Boffins' gravitational wave detection hat trick blows open astronomy
A discovery to make Einstein proud
Analysis A 15-year experiment using some of the most advanced technology known to Man has picked up the first detection of a gravitational wave, the first direct measurement of black holes, and the first direct evidence of binary black holes. It has also opened up an entirely new field of astronomy.
The signal was picked up on September 14, 2015, at 0950 UTC by the two Laser Interferometer Gravitational-wave Observatory (LIGO) detectors built for the purpose in Livingston, Louisiana and Hanford, Washington state. The team then spent four months checking and rechecking the data before publishing in the Physical Review Letters today.

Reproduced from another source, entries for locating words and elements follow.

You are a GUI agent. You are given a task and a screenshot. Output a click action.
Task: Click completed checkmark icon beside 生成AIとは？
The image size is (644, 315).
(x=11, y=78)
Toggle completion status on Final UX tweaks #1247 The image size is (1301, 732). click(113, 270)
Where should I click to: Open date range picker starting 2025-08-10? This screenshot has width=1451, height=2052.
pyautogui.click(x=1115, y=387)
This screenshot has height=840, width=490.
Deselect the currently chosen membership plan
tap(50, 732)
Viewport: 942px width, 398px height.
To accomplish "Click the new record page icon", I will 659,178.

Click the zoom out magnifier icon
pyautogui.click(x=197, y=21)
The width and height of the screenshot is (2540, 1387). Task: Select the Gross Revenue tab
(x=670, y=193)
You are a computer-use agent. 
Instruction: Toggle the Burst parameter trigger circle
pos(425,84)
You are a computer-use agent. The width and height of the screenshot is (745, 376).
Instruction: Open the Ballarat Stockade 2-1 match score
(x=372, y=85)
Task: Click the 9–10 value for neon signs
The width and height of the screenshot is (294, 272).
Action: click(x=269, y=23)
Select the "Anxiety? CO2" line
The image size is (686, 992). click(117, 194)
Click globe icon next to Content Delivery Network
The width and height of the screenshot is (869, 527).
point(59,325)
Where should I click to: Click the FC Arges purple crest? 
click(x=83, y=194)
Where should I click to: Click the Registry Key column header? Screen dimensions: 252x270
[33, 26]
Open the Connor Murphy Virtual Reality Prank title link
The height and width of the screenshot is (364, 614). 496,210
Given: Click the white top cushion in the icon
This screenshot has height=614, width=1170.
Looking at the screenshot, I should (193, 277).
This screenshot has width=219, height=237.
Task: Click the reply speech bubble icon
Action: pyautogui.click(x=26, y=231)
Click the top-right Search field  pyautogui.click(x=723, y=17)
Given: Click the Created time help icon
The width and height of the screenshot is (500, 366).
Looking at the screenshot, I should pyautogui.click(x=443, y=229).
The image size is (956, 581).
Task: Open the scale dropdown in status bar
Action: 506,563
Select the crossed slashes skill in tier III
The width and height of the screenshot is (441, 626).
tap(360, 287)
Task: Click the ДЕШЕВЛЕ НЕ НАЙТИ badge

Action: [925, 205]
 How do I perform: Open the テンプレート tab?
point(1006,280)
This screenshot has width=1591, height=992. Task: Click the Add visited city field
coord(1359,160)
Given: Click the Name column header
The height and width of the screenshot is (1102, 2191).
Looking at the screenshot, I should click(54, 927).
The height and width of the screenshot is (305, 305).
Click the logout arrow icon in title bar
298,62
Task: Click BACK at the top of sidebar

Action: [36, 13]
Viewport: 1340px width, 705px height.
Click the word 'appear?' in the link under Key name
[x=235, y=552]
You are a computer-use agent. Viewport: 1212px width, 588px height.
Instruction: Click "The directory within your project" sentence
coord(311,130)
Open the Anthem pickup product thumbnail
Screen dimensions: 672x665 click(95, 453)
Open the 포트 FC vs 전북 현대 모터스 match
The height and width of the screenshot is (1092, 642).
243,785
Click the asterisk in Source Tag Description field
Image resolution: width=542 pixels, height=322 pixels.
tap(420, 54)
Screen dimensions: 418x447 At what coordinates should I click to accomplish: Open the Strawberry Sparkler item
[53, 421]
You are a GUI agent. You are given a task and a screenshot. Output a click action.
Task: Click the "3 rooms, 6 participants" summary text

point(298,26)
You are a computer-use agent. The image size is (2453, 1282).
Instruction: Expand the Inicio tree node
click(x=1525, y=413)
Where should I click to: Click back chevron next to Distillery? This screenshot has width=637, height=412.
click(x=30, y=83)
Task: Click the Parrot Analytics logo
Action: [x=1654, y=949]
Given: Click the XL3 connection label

"Our observation of gravitational waves accomplishes an ambitious goal set out over five decades ago to directly detect this elusive phenomenon and better understand the universe, and, fittingly, fulfills Einstein's legacy on the 100th anniversary of his general theory of relativity," said Caltech's David Reitze, executive director of the LIGO Laboratory.
Einstein first predicted gravitational waves in 1915, although he changed his mind about them several times in the following years. He proposed that the spacetime fabric of the universe would be warped by large masses, and if they interact with each other the masses can push out energy in the form of gravitational waves that propagate out at the speed of light.
Einstein acknowledged that these waves would be so fantastically small that they would be impossible to detect, but engineering has moved on in the last century. For the past 50 years, scientists have been trying to pick them up using the then-state-of-the-art machinery of their times.
There have been numerous false starts and reported signals that couldn't be replicated. Most recently, in March 2014 the BICEP2 (Background Imaging of Cosmic Extragalactic Polarization) team claimed success, only to find out that cosmic dust had interfered with its readings. But today's announcement looks much more solid, thanks to the work that went into it.
Better by design
In 1980 Rainer Weiss, professor of physics at MIT, Kip Thorne, Caltech's Richard P. Feynman Professor of Theoretical Physics, and Ronald Drever, professor of physics at Caltech, came up with the idea for LIGO to catch the elusive gravitational waves.
After a fierce fight, they sold the National Academy of Sciences on the idea and got funding to build the first LIGO detectors, which they admitted at the time were probably not going to work. It took 20 years and over half a billion dollars to get the twin sites set up and ready to roll.
The LIGO system consists of two 2.5-mile (4-km) tunnels set at right angles with a laser at one end. The laser shoots light towards a mirror that splits the beam down the tunnels, whereupon it is reflected back and directed to a detector. If spacetime ripples pass though the instrument, the mirrors at the end of the tunnels move and the detector would pick up interference in the laser signal.
To get rid of interference, the tunnels are pumped out to produce a vacuum and the mirrors are polished to a higher degree of accuracy than has ever been achieved before. Even the tunnels themselves are balanced to account for the curvature of the planet and make sure the signal is pure.
The initial LIGO run lasted from 2001 to 2010 and the vast majority of this time was spent building up the computer controls that eliminate background interference. Initially, everything from earthquakes to nearby traffic noise affected the signal, but slowly the returns were cleaned up.
In 2010 the instrument was refitted with the latest hardware, which increased its sensitivity further. LIGO was four days short of being officially open for business when it detected the signal in September. The two observatories, nearly 2,000 miles apart, both picked up the same signal within milliseconds of each other, as you'd expect with a signal traveling at the speed of light.
To give you some idea of how sensitive this signal is, the gravitational wave deflected the laser by a ten-thousandth the diameter of a proton. Yet from that sign the team has been able to deduce what caused the spacetime ripple.